Up@dawn 2.0

Monday, April 25, 2016

"This was Christopher Hitchens"

And, to follow up on The Faith of Christopher Hitchens which I mentioned in class last week: I've finished it. It's well worth reading, giving us the startling picture of an improbable friendship between the firebrand atheist and Larry Taunton, a thoughtful and committed Christian from Alabama. They actually did a cross-country roadtrip together late in Hitch's life, studying and discussing the Bible (specifically the Book of John). But the author's speculation that Hitch may have been on the verge of a possible conversion, mirroring his earlier 9/11-inspired political conversion, is to me unpersuasive and ungenerous.


If you really want to understand Hitch's "faith" read Mortality, his moving memoir of illness and dying. He pretty clearly emerges from that account, and his widow's afterword, as an atheist who was at home in his terminal foxhole. He barely has time for the self-pitying "dumb question 'Why me'...?" Or, for why a committed atheist would befriend a theist.
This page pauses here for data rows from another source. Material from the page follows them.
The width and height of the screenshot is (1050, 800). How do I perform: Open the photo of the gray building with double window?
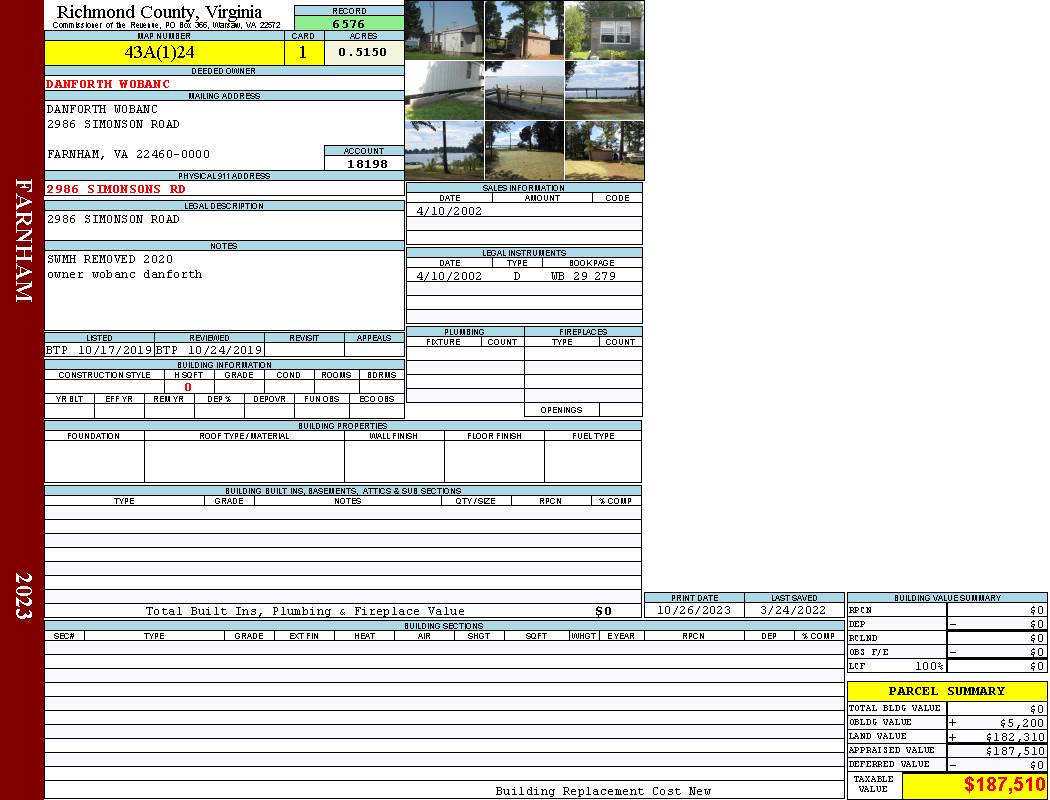coord(604,30)
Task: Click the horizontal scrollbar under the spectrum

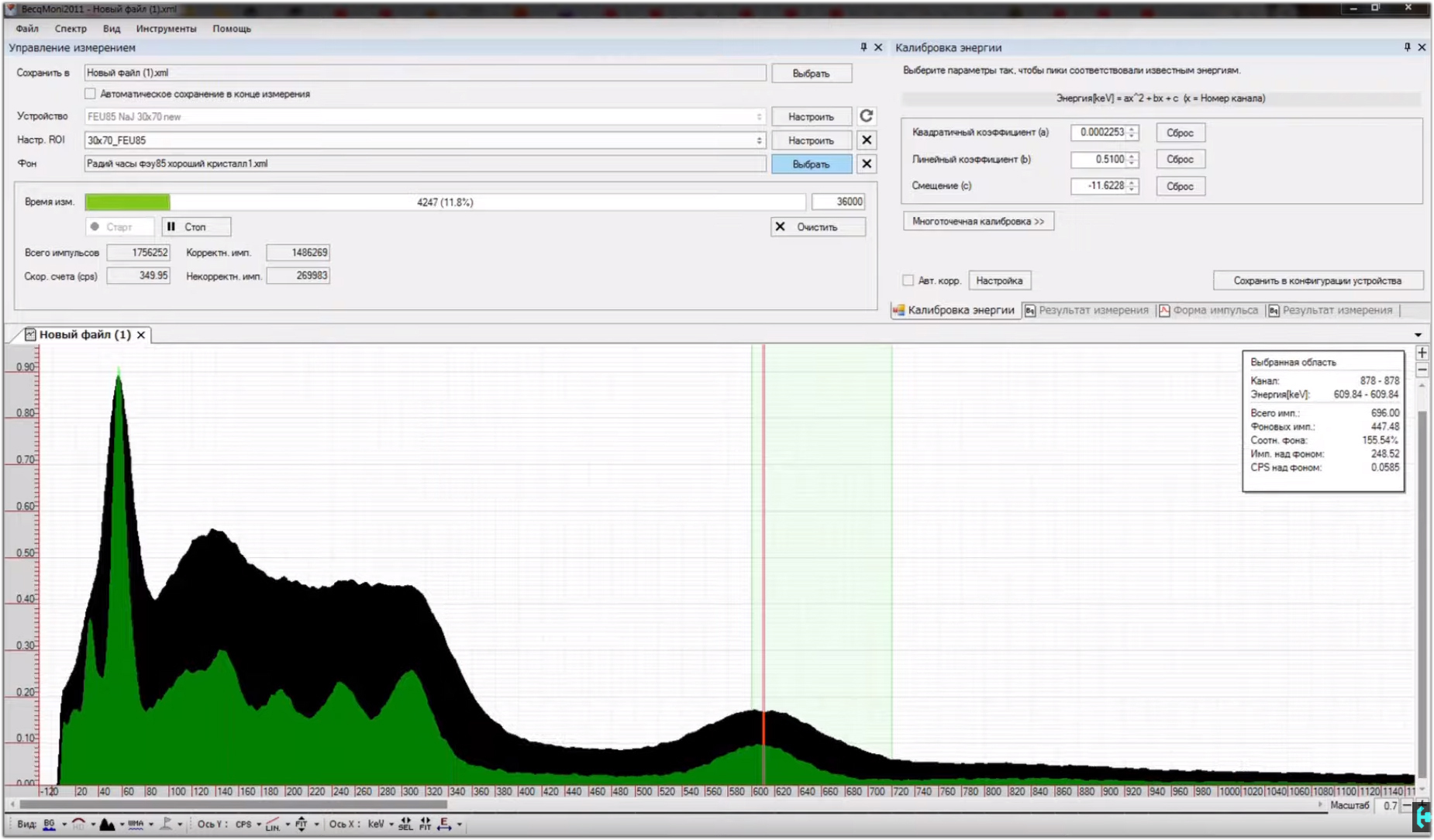Action: 233,804
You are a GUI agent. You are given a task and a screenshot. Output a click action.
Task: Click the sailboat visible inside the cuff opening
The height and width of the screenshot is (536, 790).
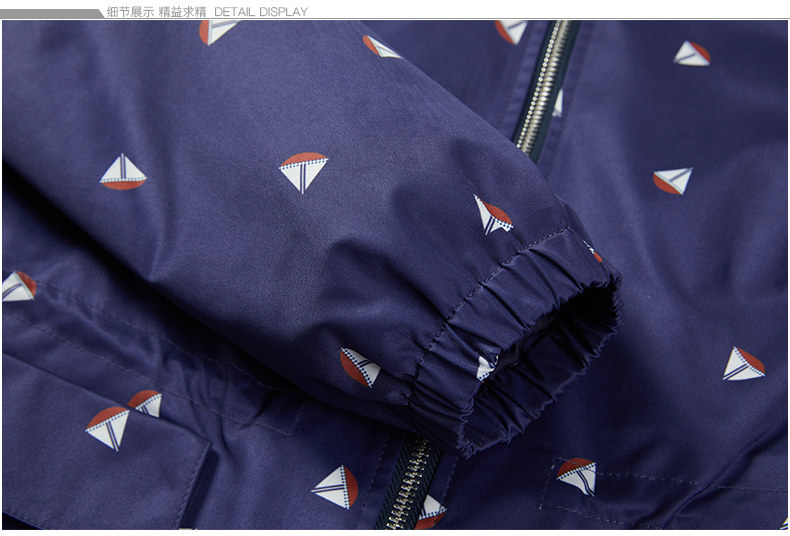(x=486, y=367)
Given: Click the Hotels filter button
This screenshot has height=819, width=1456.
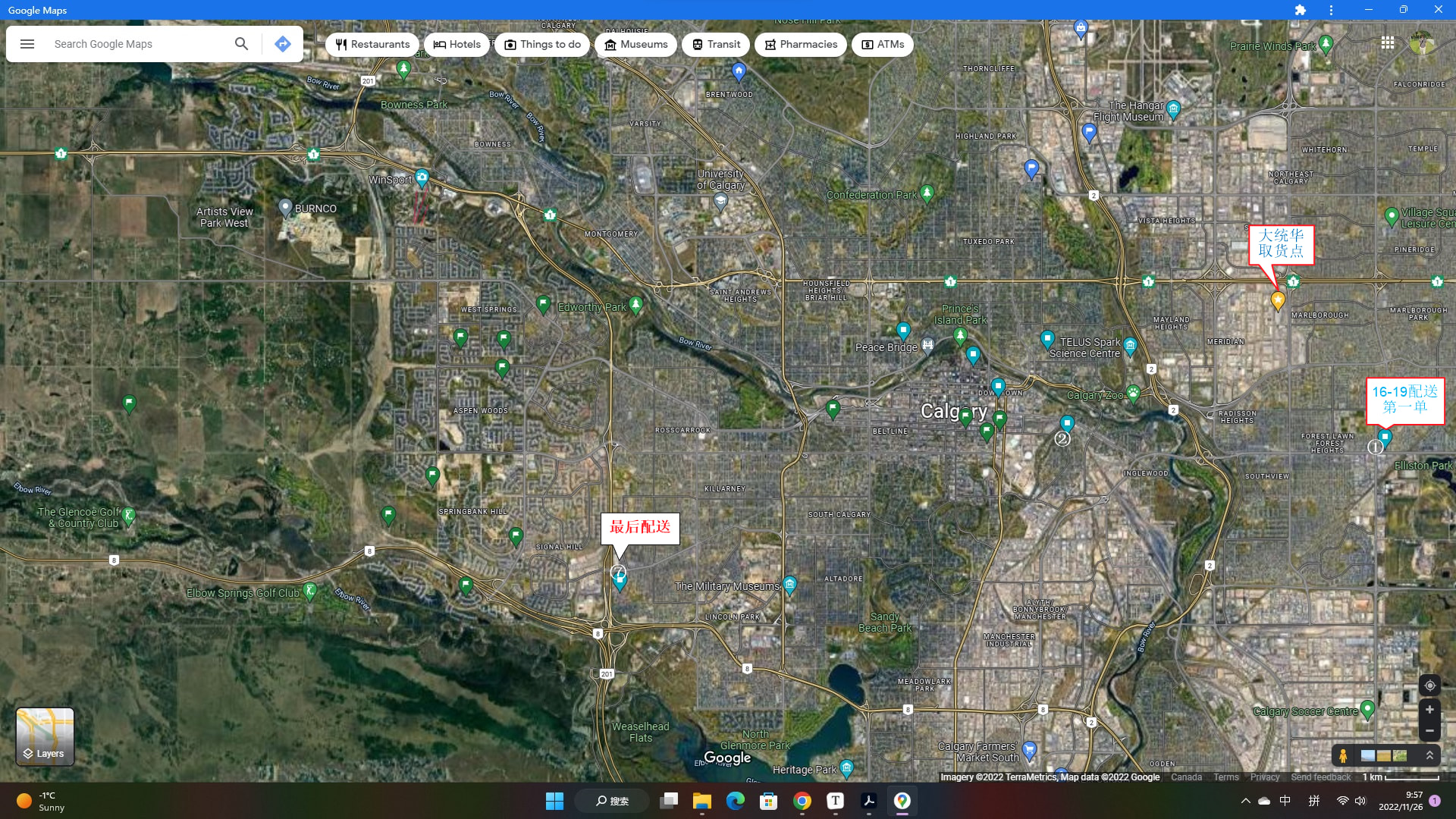Looking at the screenshot, I should [x=457, y=44].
Nor have we.


2 comments:

  1. Final Report - What is my ideal afterlife?

    Part 1

    Why the Christian Heaven I was raised upon is NOT my ideal afterlife.

    As I’ve mentioned in class many times before, I was raised in a household that held the belief that we travel on to heaven after we die. I think a lot of my biggest struggles with my faith spawned from this notion of heaven. When I first began to question my own faith, one of the hardest aspects to give up was heaven. I wanted to cling to this idea of paradise and continued life after I died. I wanted to cling to the idea that I might one day be able to rejoice in the ghostly arms of my dead relatives after my own heart had stopped beating.

    However, when I finally made the decision to abandon to idea of heaven, I realized that it wasn’t even my own ideal choice of what could happen to me after I die. The Christian heaven that I was taught about was not a place that I wanted to go. This was a paradise and the only requirement to enter was the belief that Jesus Christ was the Son of God. So every murderer and rapist who died confessing that Christ was God entered heaven? This does not sound like the sort of place in which I hope to spend eternity.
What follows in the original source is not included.